Recovery of Sb from different matrices using the developed LC-ICP-OES method.
| Recovery* (percentage ± standard deviation) | |||||
|---|---|---|---|---|---|
| Wavelength (nm) | Matrix | Sb(III) | Sb(V) | ||
| 200 μg/L | 3000 μg/L | 300 μg/L | 3000 μg/L | ||
| 206.834 | Water | 101.2±0.8 | 100.1±2.2 | 100.1±2.6 | 102.1±1.3 |
| Culture medium | 101.6±1.5 | 101.4±1.8 | 106.2±0.4 | 106.0±0.9 | |
| Biomass + culture medium | 92.2±2.3 | 102.0±4.3 | 105.1±2.3 | 101.5±3.6 | |
| 217.582 | Water | 99.5±0.6 | 100.6±0.9 | 100.1±1.5 | 101.2±0.2 |
| Culture medium | 93.0±1.9 | 95.9±2.1 | 99.2±3.8 | 102.0±1.5 | |
| Biomass + culture medium | 96.0±6.1 | 101.2±4.9 | 99.6±2.7 | 96.3±3.0 | |
| 231.146 | Water | 94.6±0.7 | 96.1±0.3 | 98.8±0.3 | 101.2±0.1 |
| Culture medium | 95.6±1.8 | 99.9±1.7 | 94.0±1.6 | 101.9±0.5 | |
| Biomass + culture medium | 90.6±0.4 | 97.6±4.8 | 94.4±3.3 | 94.9±3.4 | |
The total Sb concentration added was measured using ICP-OES and was considered for the recovery calculation.
Possible interferences
Beyond the possible interferences resulting from the interaction of the analytes with the sample matrix (e.g., soil, wastewater, etc.), there are several chemical elements that have a response in the ICP-OES at wavelengths close to that of Sb (± 0.080 nm) which could interfere if present at high concentrations. For the case of the wavelength 206.834 nm used in the speciation analysis, platinum can be measured at 206.750 nm, tungsten at 206.752 nm and germanium at 206.866. For the wavelength of 217.582 nm, the elements that can be detected at near wavelengths are beryllium at 217.510 nm, nickel at 217.514, iridium at 217.525, hafnium at 217.535, and niobium at 217.584. Finally, for the 231.146 nm wavelength, the most proximate interferences correspond to platinum at 231.095 nm, nickel at 231.096 nm and cobalt at 231.160 nm. Using the three proposed wavelengths in our technique, it is possible to minimize errors due to interferences, since the interferences can be detected and the data can be corrected to obtain an accurate data.

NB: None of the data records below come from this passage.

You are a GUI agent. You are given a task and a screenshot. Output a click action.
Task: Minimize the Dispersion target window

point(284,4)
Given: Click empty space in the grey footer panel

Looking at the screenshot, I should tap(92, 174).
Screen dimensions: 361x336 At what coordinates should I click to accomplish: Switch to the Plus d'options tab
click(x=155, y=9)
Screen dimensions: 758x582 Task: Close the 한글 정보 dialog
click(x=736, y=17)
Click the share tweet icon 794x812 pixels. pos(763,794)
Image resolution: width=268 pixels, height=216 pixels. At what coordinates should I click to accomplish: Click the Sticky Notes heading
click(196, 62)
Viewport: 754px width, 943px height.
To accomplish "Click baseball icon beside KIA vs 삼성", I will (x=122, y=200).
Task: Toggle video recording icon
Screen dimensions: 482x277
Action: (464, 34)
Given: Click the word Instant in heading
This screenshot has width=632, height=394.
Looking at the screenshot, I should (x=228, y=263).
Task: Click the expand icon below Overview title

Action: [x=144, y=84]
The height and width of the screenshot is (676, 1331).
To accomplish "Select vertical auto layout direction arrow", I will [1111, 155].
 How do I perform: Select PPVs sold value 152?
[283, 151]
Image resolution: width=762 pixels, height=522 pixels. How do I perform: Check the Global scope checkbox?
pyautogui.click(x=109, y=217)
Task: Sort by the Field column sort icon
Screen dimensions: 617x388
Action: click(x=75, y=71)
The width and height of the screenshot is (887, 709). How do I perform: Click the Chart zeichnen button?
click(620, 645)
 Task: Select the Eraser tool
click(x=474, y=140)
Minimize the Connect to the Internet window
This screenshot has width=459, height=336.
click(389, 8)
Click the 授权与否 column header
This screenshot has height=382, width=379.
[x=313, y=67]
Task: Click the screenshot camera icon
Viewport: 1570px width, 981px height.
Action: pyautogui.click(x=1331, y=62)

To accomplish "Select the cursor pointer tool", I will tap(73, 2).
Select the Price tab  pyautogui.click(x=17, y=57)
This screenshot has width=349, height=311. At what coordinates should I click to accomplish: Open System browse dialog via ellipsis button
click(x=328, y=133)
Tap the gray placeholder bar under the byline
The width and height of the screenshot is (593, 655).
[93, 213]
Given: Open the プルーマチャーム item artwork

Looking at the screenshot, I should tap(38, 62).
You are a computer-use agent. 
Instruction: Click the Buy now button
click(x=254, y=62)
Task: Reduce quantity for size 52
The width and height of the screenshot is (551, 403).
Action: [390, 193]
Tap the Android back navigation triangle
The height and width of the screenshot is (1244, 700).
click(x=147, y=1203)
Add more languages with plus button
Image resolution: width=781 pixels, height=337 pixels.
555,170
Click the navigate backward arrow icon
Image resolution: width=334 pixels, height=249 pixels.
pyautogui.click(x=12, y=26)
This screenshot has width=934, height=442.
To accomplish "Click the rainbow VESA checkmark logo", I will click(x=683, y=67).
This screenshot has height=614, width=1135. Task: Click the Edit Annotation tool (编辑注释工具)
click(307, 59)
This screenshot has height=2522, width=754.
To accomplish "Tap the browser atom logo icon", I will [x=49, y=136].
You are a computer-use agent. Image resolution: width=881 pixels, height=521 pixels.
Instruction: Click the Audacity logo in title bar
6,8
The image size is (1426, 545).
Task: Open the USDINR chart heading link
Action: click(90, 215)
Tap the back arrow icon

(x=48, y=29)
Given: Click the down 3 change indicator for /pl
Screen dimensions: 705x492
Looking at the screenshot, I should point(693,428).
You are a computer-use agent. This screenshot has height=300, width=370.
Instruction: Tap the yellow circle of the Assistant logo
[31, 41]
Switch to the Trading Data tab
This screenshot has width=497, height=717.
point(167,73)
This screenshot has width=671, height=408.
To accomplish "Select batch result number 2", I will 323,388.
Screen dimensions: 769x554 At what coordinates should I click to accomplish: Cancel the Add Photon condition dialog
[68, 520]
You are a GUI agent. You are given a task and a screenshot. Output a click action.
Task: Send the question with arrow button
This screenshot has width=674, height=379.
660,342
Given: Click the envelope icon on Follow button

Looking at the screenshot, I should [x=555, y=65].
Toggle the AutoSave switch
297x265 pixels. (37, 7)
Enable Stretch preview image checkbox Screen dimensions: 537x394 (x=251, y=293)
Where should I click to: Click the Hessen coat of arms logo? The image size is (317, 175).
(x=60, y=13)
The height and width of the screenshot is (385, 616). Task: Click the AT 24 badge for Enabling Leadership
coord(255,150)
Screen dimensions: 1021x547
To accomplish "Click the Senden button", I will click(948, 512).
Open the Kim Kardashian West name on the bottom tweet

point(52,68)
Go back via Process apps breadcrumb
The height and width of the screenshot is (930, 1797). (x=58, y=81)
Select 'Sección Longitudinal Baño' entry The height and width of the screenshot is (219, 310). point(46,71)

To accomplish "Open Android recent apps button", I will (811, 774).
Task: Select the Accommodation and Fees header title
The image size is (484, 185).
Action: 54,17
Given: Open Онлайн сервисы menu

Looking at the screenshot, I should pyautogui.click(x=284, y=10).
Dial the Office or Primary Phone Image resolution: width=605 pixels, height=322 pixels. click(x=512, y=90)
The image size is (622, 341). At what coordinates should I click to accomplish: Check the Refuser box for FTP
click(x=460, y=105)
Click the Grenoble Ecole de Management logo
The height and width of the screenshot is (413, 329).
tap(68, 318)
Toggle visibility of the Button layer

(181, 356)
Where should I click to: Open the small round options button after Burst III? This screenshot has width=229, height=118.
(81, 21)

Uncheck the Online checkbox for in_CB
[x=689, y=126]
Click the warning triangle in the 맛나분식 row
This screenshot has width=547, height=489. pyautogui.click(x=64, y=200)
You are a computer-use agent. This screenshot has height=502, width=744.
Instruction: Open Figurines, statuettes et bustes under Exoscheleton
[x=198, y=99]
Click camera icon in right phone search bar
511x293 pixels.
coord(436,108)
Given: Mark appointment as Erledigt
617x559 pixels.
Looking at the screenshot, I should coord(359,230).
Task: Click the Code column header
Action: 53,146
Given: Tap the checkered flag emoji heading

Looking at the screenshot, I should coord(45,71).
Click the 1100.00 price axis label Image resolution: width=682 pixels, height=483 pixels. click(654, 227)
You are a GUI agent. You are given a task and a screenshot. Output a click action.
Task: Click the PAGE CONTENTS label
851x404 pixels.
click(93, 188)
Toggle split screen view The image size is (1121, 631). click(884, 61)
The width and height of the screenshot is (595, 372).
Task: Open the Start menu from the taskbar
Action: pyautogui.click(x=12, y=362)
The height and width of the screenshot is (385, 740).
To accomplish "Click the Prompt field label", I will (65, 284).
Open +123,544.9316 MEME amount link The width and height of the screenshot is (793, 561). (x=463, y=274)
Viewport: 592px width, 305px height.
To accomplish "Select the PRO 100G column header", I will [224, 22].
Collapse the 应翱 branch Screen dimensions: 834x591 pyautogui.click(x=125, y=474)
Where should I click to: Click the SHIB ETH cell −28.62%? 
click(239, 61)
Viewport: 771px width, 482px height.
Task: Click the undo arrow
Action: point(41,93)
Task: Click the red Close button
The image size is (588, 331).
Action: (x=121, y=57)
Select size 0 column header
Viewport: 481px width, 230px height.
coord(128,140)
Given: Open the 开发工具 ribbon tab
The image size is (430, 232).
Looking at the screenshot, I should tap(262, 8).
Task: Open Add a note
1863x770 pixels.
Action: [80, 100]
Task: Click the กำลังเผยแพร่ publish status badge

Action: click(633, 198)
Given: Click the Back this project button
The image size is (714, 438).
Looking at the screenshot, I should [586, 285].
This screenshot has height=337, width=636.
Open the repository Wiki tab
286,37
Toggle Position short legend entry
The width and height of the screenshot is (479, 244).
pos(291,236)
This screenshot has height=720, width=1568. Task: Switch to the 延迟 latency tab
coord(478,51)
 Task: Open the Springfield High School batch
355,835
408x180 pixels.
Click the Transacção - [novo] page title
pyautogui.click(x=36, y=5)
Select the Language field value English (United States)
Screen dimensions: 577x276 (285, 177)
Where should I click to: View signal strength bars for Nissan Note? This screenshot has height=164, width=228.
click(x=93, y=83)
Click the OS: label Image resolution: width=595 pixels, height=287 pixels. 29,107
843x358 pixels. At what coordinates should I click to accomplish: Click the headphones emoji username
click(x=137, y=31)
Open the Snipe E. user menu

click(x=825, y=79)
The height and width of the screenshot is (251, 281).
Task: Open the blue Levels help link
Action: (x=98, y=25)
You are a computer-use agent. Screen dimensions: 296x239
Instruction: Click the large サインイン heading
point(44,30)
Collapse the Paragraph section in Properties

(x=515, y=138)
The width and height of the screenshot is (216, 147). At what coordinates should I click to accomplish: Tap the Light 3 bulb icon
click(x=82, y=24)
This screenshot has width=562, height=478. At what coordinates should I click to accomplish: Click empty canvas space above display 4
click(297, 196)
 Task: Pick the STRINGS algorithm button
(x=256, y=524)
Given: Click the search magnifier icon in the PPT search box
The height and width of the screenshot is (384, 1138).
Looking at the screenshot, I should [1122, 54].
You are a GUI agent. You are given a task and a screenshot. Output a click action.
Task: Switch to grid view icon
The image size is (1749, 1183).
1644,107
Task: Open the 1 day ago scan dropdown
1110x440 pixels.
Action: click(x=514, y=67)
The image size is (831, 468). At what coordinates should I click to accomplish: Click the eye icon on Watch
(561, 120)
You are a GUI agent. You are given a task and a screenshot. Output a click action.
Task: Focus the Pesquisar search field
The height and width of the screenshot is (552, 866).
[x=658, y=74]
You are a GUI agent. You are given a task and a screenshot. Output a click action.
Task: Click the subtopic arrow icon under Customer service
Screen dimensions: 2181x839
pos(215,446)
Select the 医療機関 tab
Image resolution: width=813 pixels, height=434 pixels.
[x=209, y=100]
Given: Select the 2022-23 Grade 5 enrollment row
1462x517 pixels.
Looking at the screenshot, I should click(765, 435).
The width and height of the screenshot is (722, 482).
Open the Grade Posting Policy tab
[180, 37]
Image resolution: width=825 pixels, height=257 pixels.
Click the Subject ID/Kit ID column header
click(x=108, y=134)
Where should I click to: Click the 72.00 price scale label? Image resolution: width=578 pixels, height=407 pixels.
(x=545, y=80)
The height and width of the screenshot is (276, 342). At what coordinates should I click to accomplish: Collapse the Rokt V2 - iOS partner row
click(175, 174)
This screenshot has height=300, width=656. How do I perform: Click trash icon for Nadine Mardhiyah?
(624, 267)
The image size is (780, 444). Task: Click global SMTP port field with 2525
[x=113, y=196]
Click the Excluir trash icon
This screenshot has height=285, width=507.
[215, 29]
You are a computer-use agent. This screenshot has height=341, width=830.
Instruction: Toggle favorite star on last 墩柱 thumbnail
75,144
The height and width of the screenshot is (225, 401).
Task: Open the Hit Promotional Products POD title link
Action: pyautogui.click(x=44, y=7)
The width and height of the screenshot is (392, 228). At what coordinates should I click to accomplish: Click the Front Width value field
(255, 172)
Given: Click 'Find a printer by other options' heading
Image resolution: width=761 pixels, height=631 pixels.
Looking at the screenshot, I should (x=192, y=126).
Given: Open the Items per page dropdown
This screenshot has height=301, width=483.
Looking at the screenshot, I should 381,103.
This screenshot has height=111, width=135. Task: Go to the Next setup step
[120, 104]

In case of samples very diluted, could be necessary to explore the increase of resolution of the method. In this sense, selective solid phase extraction (SPE) can be applied to enhance the results at low concentration of Sb.[41]
Conclusions
To the best of our knowledge, this is the first report of a technique for speciation of Sb in liquid matrices applying an LC-ICP-OES system. The proposed methodology can be easily applied when an ICP-OES is available with the advantage of simplicity and reliability for a speciation technique. The calibration curves illustrate high correlation independently of the wavelength tested. The technique demonstrates good recovery results from an environmental model sample (sludge) which are usually applied in a lab test for analysis of metalloids in wastewater treatment plants. Due to the capabilities of the ICP-OES for simultaneous analysis of intensity data for different wavelengths over the chromatographic run, this technique can be used to determine the speciation of other metalloids such as arsenic and tellurium in the same run.
Acknowledgements
This work was funded in part by grants from the UA-CONACYT Binational Consortium for the Regional Scientific Development and Innovation (CAZMEX), the National Institute of Health (NIH ES-04940), and PAPIIT-UNAM IN104918. E. Regidor-Alfageme and I. Moreno-Andrade would like to thank the University of Valladolid (Valladolid, Spain) and the Universidad Nacional Autónoma de Mexico (PASPA Sabbatical scholarship, DGAPA-UNAM), respectively, for financial support.